EXERCISE BRIEF
What must be written out is each line from the one holding "This screenshot has width=1024, height=988." through the end of the records, word for word, minus any pictures.

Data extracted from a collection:
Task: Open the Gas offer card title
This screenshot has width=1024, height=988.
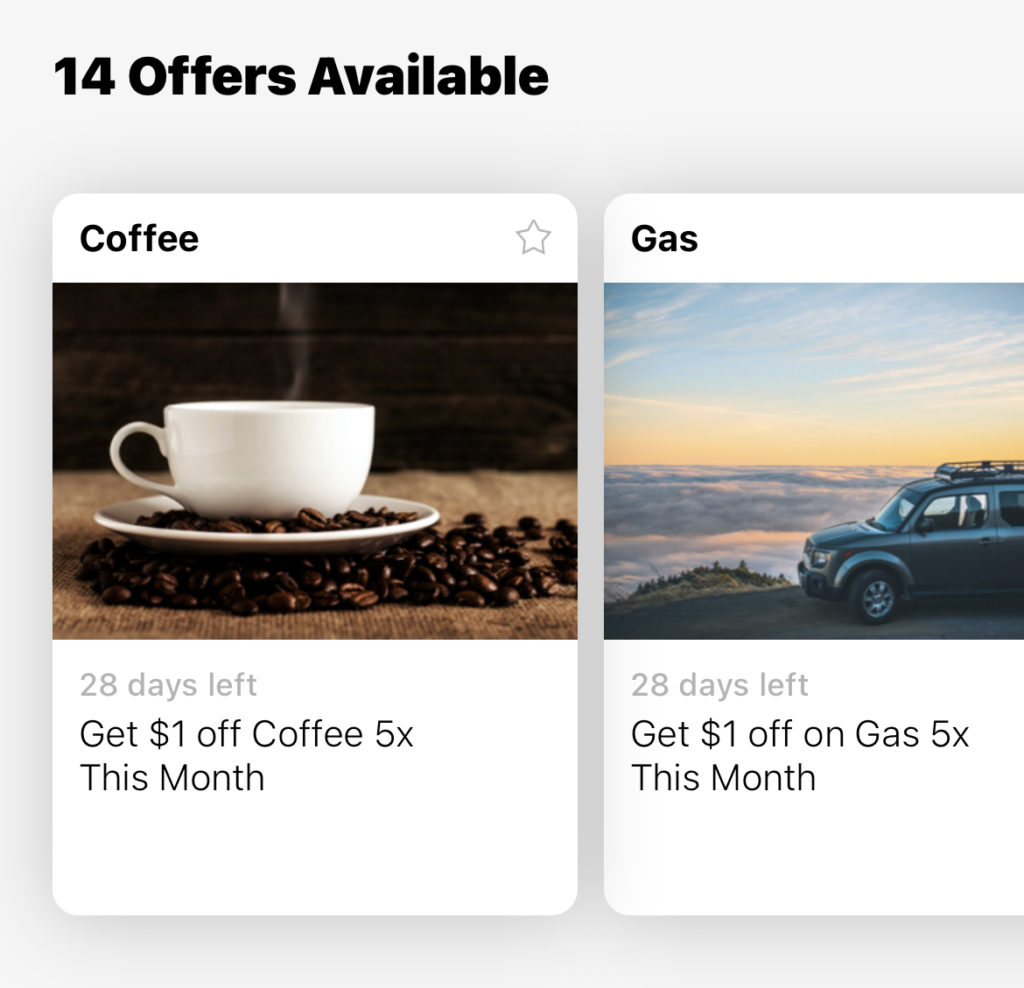Action: pos(664,239)
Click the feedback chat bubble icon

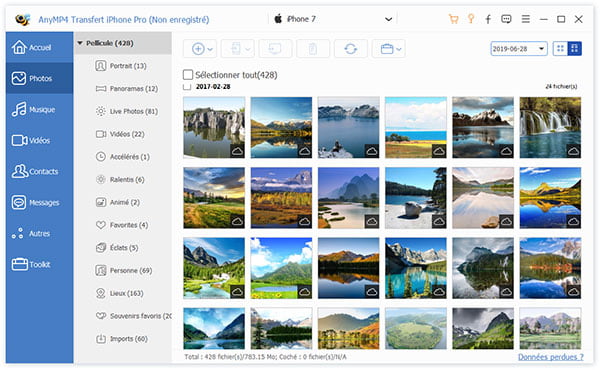[506, 19]
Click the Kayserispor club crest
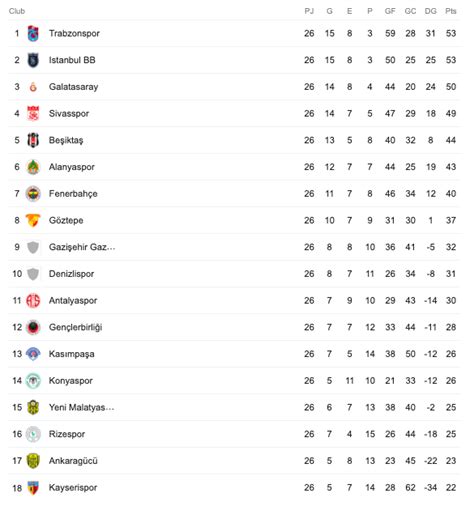The height and width of the screenshot is (506, 474). 33,488
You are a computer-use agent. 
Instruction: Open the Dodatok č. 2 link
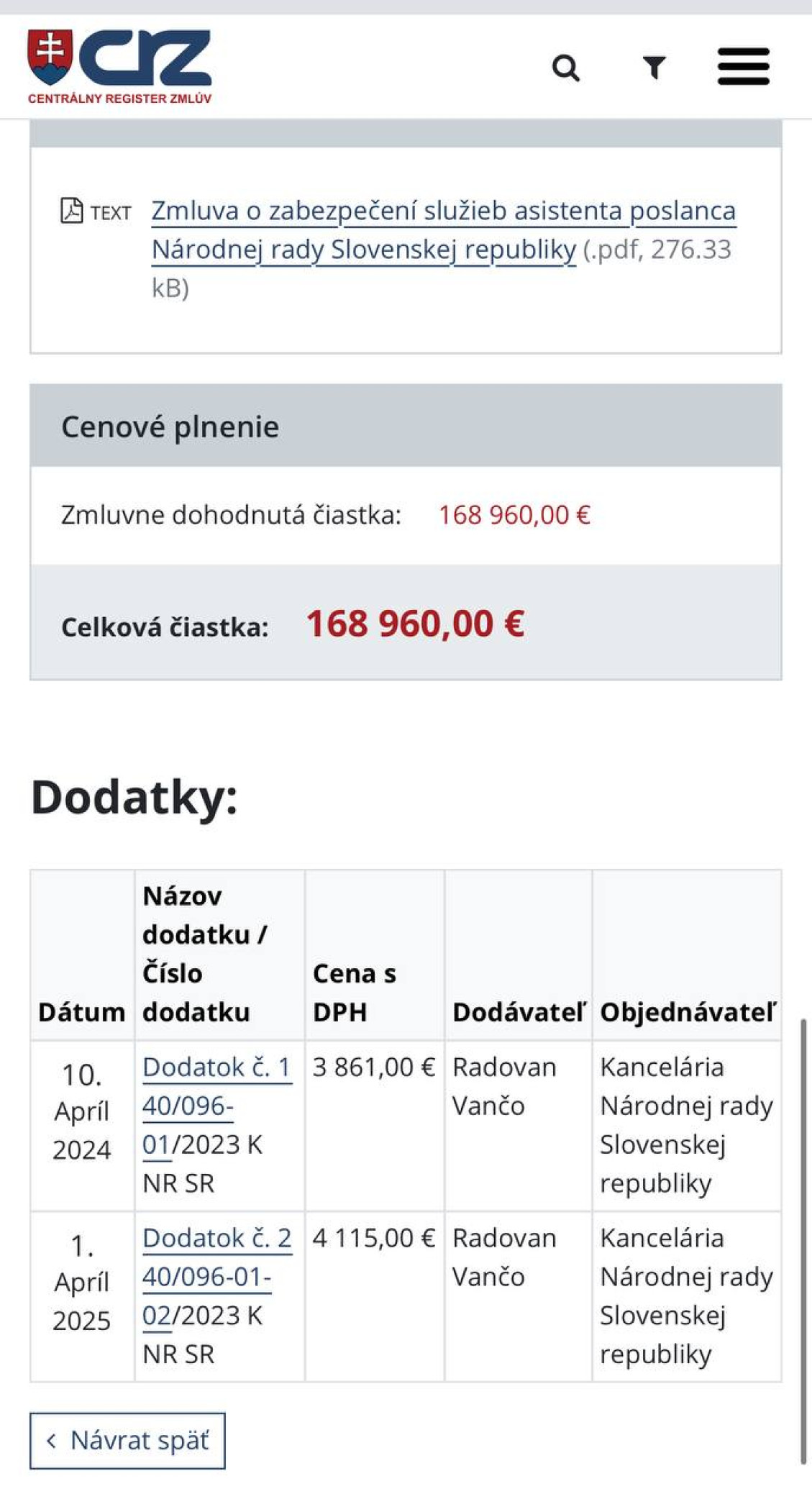point(217,1239)

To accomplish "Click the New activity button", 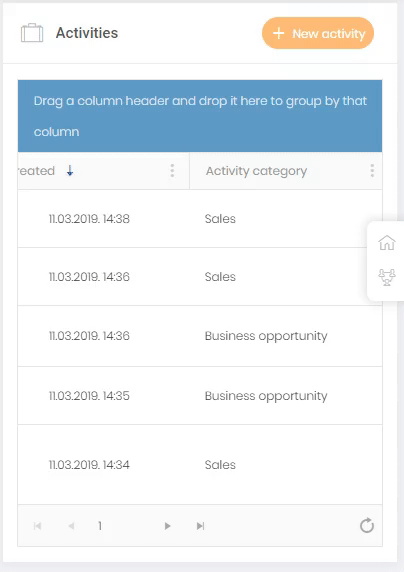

REPLY TO THE TASK
This screenshot has width=1024, height=988.
Action: pos(664,239)
Click the feedback chat bubble icon

[506, 19]
Click the Kayserispor club crest
The height and width of the screenshot is (506, 474). 33,488
You are a computer-use agent. 
Instruction: Open the Dodatok č. 2 link
point(217,1239)

To accomplish "Click the New activity button", 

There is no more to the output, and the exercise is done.